Challenge » How many lines of the material below contain the string "link"? Reply with the number alone.

Data for this exercise »
## begin

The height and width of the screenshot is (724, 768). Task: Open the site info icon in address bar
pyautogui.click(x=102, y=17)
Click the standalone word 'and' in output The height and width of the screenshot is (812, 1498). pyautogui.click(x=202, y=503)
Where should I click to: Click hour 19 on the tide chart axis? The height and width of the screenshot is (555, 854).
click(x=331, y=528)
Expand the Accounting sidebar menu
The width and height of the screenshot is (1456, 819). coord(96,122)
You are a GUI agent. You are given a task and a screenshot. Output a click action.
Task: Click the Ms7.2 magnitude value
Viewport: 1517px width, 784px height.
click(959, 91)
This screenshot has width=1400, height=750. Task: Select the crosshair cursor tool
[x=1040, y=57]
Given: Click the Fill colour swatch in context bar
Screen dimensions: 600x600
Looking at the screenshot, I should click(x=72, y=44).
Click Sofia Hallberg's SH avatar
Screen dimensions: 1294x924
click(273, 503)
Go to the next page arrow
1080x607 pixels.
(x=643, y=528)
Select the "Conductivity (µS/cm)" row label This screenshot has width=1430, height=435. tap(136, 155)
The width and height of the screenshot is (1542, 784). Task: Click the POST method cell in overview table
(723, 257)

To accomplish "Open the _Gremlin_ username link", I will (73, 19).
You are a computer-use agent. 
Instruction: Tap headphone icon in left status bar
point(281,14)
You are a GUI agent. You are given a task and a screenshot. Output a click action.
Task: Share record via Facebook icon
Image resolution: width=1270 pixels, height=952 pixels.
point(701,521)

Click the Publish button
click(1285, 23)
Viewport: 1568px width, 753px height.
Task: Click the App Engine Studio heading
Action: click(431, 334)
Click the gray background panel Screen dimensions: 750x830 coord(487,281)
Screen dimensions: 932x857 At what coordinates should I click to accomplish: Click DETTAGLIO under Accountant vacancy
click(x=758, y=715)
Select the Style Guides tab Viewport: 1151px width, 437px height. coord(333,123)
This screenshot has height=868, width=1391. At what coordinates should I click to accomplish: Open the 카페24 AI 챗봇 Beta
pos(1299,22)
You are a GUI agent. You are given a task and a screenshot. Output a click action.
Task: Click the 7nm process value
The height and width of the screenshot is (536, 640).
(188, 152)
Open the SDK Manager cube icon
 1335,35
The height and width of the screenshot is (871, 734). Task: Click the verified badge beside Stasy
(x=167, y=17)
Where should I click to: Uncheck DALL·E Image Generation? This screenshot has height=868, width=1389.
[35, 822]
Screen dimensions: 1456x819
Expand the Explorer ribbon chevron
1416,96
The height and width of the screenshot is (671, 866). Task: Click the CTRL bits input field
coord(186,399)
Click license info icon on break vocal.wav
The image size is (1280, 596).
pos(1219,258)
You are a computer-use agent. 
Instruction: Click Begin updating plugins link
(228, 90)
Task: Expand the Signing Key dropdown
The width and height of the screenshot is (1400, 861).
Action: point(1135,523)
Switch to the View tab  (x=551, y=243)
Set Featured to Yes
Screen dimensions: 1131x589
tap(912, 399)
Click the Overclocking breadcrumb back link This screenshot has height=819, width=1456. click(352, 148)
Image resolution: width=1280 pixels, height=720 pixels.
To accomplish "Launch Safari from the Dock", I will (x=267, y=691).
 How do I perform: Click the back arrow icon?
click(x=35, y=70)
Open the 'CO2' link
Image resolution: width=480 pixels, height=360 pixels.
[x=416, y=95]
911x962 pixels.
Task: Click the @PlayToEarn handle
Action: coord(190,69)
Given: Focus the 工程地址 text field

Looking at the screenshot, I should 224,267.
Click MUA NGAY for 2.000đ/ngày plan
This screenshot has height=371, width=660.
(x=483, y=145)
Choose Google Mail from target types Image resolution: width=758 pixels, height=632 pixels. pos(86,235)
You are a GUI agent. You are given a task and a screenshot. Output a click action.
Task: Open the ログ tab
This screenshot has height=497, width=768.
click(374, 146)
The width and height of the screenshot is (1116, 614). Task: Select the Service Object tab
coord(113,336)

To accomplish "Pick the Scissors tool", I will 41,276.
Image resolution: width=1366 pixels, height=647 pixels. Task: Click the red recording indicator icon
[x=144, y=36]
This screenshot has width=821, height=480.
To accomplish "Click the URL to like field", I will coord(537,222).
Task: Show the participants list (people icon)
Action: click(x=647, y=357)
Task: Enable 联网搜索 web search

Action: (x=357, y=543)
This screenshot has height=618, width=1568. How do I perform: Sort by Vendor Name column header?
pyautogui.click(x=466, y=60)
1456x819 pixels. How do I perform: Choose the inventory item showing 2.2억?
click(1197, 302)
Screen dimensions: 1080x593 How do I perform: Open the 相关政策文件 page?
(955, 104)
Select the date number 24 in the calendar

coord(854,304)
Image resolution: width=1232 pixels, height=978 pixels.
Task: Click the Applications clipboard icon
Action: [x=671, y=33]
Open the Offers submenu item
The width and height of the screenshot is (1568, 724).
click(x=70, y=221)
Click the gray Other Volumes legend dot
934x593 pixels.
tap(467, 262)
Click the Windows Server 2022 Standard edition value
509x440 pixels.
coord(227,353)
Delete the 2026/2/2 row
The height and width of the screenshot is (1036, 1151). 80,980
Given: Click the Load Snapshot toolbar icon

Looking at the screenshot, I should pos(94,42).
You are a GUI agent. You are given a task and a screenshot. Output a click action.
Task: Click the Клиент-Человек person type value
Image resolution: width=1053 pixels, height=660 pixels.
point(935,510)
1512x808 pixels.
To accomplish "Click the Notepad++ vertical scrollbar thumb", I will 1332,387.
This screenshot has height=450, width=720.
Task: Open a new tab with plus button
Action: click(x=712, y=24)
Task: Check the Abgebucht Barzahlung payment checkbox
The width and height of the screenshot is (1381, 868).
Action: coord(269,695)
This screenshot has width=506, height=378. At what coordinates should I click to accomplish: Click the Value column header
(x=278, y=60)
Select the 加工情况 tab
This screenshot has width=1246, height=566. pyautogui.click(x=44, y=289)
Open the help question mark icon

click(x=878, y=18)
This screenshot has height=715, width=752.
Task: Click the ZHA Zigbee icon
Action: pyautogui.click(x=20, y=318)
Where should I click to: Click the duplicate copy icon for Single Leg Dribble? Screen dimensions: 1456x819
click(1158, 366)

## end

The solution » 4